== ACTIVITÉ A ==
Recopiez la partie du texte à lire qui s'ouvre sur les mots « Donc, la cause » et se clôt sur « les États-Unis d’Amérique. ».
== ACTIVITÉ B ==
Énumérez les analogies que le texte à lire relève entre ce processus et une épidémie biologique.

Tous les Américains connaissent ces faits. Mais en connaissent-ils la raison, je veux dire le processus anthropologique qui a conduit à la naissance de la nation américaine ?

L’explication habituellement avancée est la détermination de Paul Revere et du bouche à oreille, qui ont permis à l’information de se transmettre comme une traînée de poudre en un temps éclair et de mettre toute une région sur le pied de guerre. Mais cette interprétation ne saurait suffire, puisque beaucoup de rumeurs n’ont nul effet spectaculaire.

L’autre explication est que l’information en cause était hors du commun. Mais bien des informations sensationnelles font flop ! Donc, là encore, le facteur invoqué n’est pas suffisant.

Un diagnostic différentiel va permettre de mieux comprendre le facteur en cause. Alors que Paul Revere partait répandre la nouvelle au nord, un autre révolutionnaire, un tanneur appelé William Dawes, partit vers le sud-ouest. Il parcourut la même distance, traversa le même nombre de localités et transmit la même information décisive. Pourtant, son impact fut bien moindre. Par exemple, la cité de Waltham envoya si peu d’hommes au combat le lendemain que certains historiens pensèrent que cette petite ville était pro-anglaise. Non ! Elle n’avait simplement pas été sensibilisée comme si Revere était passé.

Donc, la cause est avant tout, avant le message, le messager – ce que Gladwell appelle « un oiseau rare » : un homme qui fut le point de départ d’une communication extraordinairement efficace qui s’est étendue en quelques heures à toute la Nouvelle-Angleterre. Il fit basculer toute l’histoire de ce qui allait devenir les États-Unis d’Amérique.

3) La théorie explicative

a) Principe : l’analogie

L’hypothèse du Point de bascule est que ce processus – autant le bâillement que la baisse de la criminalité – doit être interprété comme une épidémie biologique [8]. En effet, les deux présentent trois analogies : la contagion ; la disproportion entre cause et effets (quelques changements mineurs produisent des changements majeurs) ; la soudaineté du changement.

Extraits d'un jeu de données

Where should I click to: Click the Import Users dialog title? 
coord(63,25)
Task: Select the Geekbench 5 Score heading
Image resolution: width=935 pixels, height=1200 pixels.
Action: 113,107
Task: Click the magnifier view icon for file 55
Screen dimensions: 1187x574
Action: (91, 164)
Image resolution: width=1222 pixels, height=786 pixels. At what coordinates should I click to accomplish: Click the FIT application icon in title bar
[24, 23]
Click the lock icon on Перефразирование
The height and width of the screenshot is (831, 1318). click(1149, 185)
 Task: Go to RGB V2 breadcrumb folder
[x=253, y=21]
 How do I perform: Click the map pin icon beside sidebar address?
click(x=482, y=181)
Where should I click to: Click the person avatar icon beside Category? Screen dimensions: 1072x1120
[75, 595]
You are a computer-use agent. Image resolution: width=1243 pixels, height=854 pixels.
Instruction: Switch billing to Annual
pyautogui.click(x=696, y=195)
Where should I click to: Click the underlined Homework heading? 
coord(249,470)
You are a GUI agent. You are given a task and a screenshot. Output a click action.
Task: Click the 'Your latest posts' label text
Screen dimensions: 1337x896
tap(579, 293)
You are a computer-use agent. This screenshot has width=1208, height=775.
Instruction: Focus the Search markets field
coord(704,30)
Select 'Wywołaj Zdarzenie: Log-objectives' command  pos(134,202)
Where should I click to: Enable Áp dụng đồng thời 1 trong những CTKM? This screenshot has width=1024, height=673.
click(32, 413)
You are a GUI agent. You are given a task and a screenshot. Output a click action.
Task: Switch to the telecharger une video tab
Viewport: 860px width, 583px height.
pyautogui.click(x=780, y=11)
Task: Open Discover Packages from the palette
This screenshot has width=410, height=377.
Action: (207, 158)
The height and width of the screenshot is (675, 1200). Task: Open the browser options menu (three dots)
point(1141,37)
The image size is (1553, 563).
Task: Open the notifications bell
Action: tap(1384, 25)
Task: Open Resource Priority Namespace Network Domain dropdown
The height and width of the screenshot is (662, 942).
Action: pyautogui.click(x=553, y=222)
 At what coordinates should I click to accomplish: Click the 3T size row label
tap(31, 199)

== RÉPONSE ATTENDUE A ==
Donc, la cause est avant tout, avant le message, le messager – ce que Gladwell appelle « un oiseau rare » : un homme qui fut le point de départ d’une communication extraordinairement efficace qui s’est étendue en quelques heures à toute la Nouvelle-Angleterre. Il fit basculer toute l’histoire de ce qui allait devenir les États-Unis d’Amérique.

== RÉPONSE ATTENDUE B ==
- la contagion
- la disproportion entre cause et effets (quelques changements mineurs produisent des changements majeurs)
- la soudaineté du changement